Villa Bibbiani Flora IGT 2019 riassume nel nome l’intensità del bouquet floreale che lo caratterizza.  Il progetto del Flora è arrivato a seguito della ripresa dell’attività di Villa Bibbiani, dopo due anni di lavori di ristrutturazione che hanno dotato la cantina di tecnologie avanzate. La produzione del rosato conferma l’elevata versatilità del principale vitigno della tenuta: il Sangiovese è infatti una varietà estremamente duttile, in grado di dar vita sia a vini giovani che a vini dal grande potenziale d’invecchiamento, ma anche a ottimi rosati. In questo caso l’etichetta celebra la Camelia Ridolfiana, la più apprezzata dal vivaista e agronomo toscano – dal quale appunto prende il nome -, che aveva 195 varietà di questo fiore nella sua collezione.

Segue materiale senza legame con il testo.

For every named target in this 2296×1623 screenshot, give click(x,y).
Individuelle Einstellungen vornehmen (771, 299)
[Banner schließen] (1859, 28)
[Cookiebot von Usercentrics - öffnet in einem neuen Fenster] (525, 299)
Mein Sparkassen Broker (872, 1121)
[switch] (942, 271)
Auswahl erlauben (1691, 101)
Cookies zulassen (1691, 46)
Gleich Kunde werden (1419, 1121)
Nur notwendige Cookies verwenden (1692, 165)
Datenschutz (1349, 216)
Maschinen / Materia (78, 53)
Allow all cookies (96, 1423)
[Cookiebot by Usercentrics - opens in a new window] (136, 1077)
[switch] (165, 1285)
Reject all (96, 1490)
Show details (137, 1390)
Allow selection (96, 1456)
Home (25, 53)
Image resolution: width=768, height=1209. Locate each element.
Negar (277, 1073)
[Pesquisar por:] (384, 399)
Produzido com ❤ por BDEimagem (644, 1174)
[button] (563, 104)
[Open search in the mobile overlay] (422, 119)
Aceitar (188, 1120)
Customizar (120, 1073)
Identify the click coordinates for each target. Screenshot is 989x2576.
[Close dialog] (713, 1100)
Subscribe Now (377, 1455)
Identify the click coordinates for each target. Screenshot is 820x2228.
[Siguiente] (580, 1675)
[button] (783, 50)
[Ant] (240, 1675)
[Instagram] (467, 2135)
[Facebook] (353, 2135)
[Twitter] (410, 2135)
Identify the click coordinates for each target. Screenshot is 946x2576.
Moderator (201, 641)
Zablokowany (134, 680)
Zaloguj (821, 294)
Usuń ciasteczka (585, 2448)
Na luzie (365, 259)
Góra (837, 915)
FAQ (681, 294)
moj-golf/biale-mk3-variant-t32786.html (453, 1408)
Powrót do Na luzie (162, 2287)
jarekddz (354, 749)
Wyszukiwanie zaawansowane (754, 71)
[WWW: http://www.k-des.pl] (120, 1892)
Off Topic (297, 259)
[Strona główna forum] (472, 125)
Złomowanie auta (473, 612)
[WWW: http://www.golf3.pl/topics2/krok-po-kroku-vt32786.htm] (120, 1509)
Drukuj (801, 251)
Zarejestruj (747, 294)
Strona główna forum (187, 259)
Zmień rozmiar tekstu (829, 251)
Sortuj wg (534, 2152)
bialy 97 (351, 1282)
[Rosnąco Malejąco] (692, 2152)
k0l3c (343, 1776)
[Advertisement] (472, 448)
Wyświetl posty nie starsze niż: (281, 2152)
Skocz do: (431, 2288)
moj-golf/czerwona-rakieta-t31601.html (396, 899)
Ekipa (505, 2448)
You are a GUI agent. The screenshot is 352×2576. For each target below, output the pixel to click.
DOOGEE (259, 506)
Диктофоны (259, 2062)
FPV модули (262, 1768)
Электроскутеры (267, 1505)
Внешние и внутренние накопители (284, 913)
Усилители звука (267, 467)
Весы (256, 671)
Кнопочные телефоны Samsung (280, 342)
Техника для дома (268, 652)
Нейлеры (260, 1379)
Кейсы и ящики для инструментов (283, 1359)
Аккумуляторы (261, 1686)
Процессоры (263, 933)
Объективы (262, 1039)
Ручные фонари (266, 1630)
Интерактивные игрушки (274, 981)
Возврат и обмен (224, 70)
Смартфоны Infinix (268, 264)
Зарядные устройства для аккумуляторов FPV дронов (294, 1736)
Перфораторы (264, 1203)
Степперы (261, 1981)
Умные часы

Le prime camelie approdarono dall’Asia in Inghilterra poco prima del 1750 e in pochi anni questi fiori ebbero una diffusione velocissima, scatenando una moda anche a Firenze, che ne è stata la capitale italiana. La sua collezione più famosa era appunto quella del Marchese, nella tenuta di Villa Bibbiani.

Flora, Toscana Igt Sangiovese rosé 2019

Uvaggio: 100% Sangiovese raccolto a mano
Vinificazione: pigiatura e contatto con le bucce di circa 6 ore a freddo. In seguito, il mosto viene illimpidito a freddo per 3 giorni e vinificato a temperatura controllata per circa 15 giorni.
Affinamento: sosta in acciaio sulle fecce fini per circa 6 mesi.

Flora ha un colore rosa salmone tenue, di bella lucentezza. Al naso emana aromi puliti di fragole e melograno con note di rosa canina e buccia d’arancia. In bocca la freschezza si alterna a ricordi di frutto e soprattutto a una bella mineralità saporita – una caratteristica ricorrente nei vini di Villa Bibbiani -, che accompagna il sorso fino al finale. Piacevole anche la morbidezza, sostenuta da un calore presente ma ben integrato. Un sorso perfetto per un aperitivo ma anche a tutto pasto con piatti di media struttura e profumati o, perché no, con una fragrante pizza appena sfornata.